- _Provided text_
━━━━

If you’re fond of seafood, it helps to know that the U.S. Food and Drug Administration (FDA) regulations require all seafood processors to follow the Hazard Analysis Critical Control Point (HACCP) program for food safety.
This ensures all seafood, including imported seafood, reaches consumers free from different types of hazards such as environmental contaminants (e.g., pesticides), physically hazardous materials (e.g., wood, glass and metal), toxins, chemicals (e.g., cleaners, lubricants, sanitizers), and disease-causing pathogens (e.g., bacteria).
However, consumers also need to practice the safe handling of seafood to ensure food safety is preserved. This means considering important factors such as cleanliness, temperature, and time—especially since seafood is highly perishable.
So, to ensure the seafood you consume is not only delicious and flavorful but also safe and clean, consider the following food practices.
Steps to reduce your risk of food-borne illness:
- Wash your hands before handling seafood and ensure the food preparation area and utensils are clean. Clean everything thoroughly (including your hands) after handling seafood.

━━━━

- _Given data_

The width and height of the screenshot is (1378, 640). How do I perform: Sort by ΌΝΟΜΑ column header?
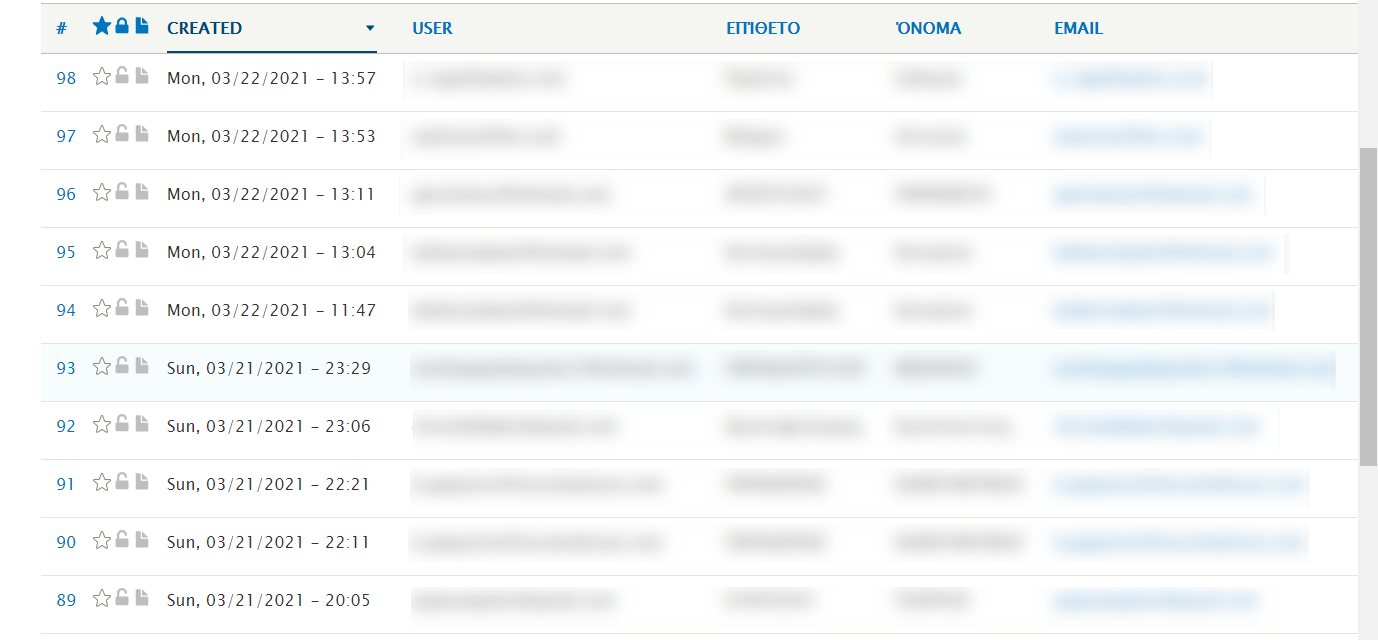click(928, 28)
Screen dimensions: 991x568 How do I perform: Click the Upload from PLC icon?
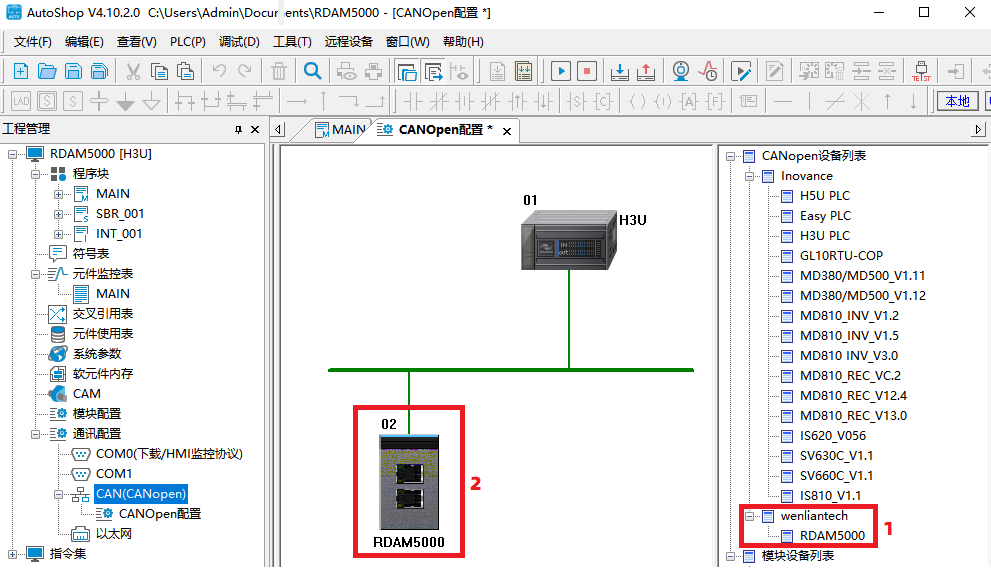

━━━━

- _Assigned task 1_
In the seafood safety text, rewrite the part that opens with the words containing "However, consumers also" and closes with "following food practices.", changing "highly perishable" to "very perishable".
- _Assigned task 2_
According to the seafood safety text, why should consumers pay attention to cleanliness, temperature, and time when handling seafood?

- _Result 1_
However, consumers also need to practice the safe handling of seafood to ensure food safety is preserved. This means considering important factors such as cleanliness, temperature, and time—especially since seafood is very perishable.
So, to ensure the seafood you consume is not only delicious and flavorful but also safe and clean, consider the following food practices.

- _Result 2_
Consumers must handle seafood safely so that its food safety is preserved. These factors are especially important because seafood is highly perishable.